The Minnesota Supreme Court interpretation of the state constitution Berglund was referring to was from a convoluted 2005 decision involving raw-dairy farmer Michael Hartmann in which the court at once endorsed the farmer freedom articulated in the state constitution, but also recognized MDA’s authority over food safety regulations. Burglund appears to be following in Hartmann’s footsteps in refusing to bend to the MDA; he has even hired Hartmann’s lawyer, Zenas Baer, to defend him (supported by the Farm-to-Consumer Legal Defense Fund).

One big difference between Hartmann’s case and Berglund’s is that Hartmann was accused in 2010 of having sold milk that sickened eight  people with E.coli O157:H7. Berglund hasn’t been accused of any safety transgressions.

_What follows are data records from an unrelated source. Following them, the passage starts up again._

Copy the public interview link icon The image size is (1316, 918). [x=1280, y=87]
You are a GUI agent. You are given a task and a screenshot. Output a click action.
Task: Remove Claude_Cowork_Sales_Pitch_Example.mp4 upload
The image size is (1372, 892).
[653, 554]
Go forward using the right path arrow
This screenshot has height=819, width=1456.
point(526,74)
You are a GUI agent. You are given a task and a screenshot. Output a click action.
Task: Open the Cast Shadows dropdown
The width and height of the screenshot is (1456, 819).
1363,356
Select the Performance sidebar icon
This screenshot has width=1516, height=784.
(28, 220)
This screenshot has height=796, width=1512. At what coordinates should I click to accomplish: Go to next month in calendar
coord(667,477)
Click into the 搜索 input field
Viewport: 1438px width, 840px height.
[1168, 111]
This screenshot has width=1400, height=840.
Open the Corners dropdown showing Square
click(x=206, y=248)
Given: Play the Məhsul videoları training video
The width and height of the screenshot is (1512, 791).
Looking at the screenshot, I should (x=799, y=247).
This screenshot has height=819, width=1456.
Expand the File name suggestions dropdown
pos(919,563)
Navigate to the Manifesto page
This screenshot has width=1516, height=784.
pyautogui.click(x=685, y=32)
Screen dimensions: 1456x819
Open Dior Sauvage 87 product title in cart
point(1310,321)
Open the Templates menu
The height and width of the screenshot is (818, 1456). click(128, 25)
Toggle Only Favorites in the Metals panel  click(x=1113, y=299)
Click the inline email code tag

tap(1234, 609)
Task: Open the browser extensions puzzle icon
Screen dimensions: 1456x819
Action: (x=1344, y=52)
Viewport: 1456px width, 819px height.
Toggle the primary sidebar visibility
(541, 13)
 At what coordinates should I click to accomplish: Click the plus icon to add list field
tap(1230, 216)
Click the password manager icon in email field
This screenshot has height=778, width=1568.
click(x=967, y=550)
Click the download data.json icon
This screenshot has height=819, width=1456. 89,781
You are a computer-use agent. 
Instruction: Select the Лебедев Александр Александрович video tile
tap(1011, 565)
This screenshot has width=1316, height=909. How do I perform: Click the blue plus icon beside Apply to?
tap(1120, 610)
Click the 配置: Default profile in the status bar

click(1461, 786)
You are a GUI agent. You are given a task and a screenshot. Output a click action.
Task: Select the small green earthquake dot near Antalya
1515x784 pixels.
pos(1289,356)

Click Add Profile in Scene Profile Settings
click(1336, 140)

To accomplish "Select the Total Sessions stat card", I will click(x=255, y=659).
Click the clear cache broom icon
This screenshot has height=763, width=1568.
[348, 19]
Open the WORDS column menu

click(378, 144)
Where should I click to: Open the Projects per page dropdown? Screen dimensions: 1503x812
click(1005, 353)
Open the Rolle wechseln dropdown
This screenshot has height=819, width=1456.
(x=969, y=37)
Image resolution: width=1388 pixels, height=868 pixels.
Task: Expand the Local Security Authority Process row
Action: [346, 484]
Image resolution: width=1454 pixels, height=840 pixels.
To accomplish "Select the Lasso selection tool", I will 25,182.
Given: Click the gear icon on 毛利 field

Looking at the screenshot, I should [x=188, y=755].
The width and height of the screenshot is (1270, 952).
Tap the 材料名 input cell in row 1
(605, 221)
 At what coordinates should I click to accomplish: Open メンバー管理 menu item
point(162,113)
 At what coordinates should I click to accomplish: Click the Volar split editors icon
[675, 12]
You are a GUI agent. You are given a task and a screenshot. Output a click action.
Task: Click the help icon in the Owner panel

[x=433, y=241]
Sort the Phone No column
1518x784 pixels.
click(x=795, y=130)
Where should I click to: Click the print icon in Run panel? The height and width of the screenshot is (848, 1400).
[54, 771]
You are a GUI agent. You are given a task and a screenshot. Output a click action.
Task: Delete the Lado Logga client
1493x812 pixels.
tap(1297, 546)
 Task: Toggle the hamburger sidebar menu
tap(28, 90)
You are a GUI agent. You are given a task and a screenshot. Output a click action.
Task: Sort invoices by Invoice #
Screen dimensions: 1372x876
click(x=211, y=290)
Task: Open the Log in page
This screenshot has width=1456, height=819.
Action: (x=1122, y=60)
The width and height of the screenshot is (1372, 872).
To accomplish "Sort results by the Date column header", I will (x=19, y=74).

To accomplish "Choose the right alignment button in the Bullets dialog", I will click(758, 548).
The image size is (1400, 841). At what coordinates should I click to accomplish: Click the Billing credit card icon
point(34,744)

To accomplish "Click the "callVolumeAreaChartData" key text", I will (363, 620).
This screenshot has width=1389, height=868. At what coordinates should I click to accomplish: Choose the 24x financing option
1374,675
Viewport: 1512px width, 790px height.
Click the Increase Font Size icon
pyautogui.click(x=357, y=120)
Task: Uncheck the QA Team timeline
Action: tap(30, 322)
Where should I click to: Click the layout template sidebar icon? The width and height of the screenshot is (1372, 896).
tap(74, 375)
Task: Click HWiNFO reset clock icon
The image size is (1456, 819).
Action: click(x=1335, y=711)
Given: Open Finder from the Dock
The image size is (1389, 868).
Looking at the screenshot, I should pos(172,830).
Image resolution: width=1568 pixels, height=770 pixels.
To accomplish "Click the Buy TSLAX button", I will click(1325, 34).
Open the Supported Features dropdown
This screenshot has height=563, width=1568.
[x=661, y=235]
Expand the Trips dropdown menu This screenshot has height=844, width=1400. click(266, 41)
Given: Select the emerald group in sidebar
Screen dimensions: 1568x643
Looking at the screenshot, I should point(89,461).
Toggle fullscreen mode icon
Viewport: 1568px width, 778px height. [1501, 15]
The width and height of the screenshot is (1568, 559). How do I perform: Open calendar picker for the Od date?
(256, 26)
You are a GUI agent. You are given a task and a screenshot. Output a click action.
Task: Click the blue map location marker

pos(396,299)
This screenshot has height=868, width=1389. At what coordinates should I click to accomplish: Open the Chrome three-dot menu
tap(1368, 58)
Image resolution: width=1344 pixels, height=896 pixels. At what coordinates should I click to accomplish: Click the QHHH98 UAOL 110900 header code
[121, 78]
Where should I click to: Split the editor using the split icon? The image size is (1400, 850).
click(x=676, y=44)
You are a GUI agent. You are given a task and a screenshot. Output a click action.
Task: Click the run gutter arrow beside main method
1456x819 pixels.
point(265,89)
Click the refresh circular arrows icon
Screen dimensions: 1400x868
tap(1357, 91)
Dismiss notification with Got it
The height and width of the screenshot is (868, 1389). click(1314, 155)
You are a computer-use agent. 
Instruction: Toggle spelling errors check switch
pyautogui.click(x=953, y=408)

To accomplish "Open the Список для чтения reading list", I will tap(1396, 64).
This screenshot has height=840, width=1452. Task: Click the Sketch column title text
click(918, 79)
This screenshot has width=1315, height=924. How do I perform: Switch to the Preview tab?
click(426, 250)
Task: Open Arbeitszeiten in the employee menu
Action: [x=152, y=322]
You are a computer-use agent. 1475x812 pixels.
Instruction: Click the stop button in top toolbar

Despite the accusations, Hartmann battled against the MDA’s seemingly relentless pursuit and eventually in 2013 won a court decision in which the agency was ruled to have illegally searched the farmer’s truck. In 2014, a judge dismissed a charge of Hartmann having violated probation; he had been put on probation when he pleaded guilty to a charge of violating regulations, intended for his wife.

Another farmer, Alvin Schlangen, defeated an attempt by the MDA to have him possibly jailed back in 2012, when a Minneapolis jury acquitted him of all charges related to violation of food regulations.

The reluctance of law enforcement to help agriculture regulators pursue raw dairy farmers dates back to 2007, when a Michigan prosecutor refused to file charges against farmer Richard Hebron, who had had a truck load of raw milk confiscated by Michigan regulators. It continued in 2012, when an Indiana sheriff successfully fought federal lawyers working on behalf of the U.S. Food and Drug Administration to haul farmer David Hochstetler in front of a grand jury; that sheriff, Brad Rogers, was eventually honored by his colleagues at a national sheriff conference.

Similarly, Wisconsin regulators were forced in 2011 to bring in a state prosecutor when a local prosecutor refused to go after dairy farmer Vernon Hershberger.

Here are two predictions: First, the MDA will fall as flat on its face in its new pursuit of David Berglund as it did in its pursuits of Alvin Schlangen and Michael Hartmann. Second, it won’t learn a thing when it fails in this case. That’s the definition of insanity, after all—doing the same thing over and over, and hoping for a different result.

In the process, though, the MDA will, in its perverted way, be doing the country a favor. Because it will just raise consciousness that much more about the idiocy of trying to stamp out demand for raw milk, and trying to direct scarce public resources to dumping on the few local family farms we have left.